Mardi 18 février, lors d’un discours sur la télévision d’État à l’occasion du 49e anniversaire de l’indépendance de la Gambie, le président Yahya Jammeh a réitéré ses intentions de combattre fermement l’homosexualité, rapporte Reuters.

«Nous combattrons ces vermines appelées homosexuels ou gays de la même façon que nous combattrons les moustiques responsables de la Malaria.»
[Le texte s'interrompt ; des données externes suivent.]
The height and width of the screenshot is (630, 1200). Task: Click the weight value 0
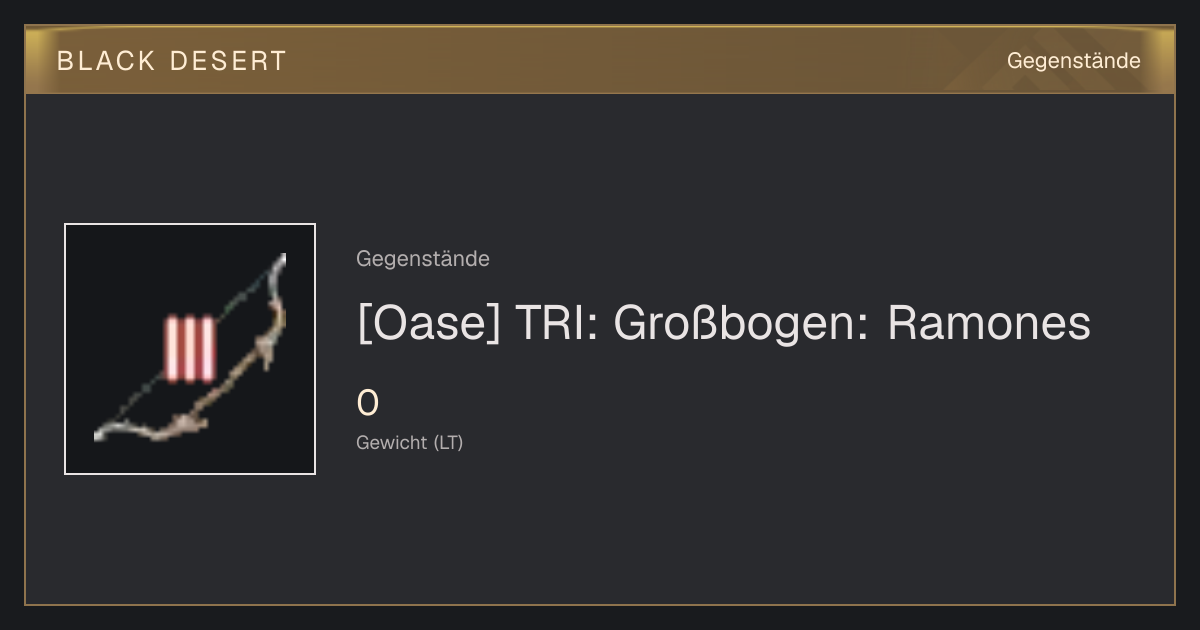[368, 403]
Fer de lance de la croisade anti-homosexualité en Afrique, il avait désigné l’homosexualité comme l’une des trois plus grandes menaces pour l’existence de l’humanité à l’occasion d’un discours devant l’Assemblée générale des Nations Unies en septembre 2013.

Le Royaume-Uni et d’autres pays occidentaux avaient notamment menacé de couper l’aide au développement des gouvernements qui passaient des lois anti-homosexualité. Mais le président de la Gambie a réaffirmé que son pays défendrait sa souveraineté et ses croyances islamiques et qu’il ne céderait pas aux pressions extérieures sur les questions LGBT.

«Par conséquent, nous n’accepterons plus aucune amitié, aide ou autre geste conditionné à l’acceptation des homosexuels ou LGBT, comme ils sont désormais baptisés par le pouvoir qui en fait la promotion», a-t-il ajouté.

«Les LGBT ne peuvent que représenter la Lèpre, la Gonorrhée, les Bactéries et la Tuberculose; toutes sont préjudiciables à l’existence humaine. »

En Gambie, l’homosexualité est passible de 14 ans de prison pour les gays comme pour les lesbiennes.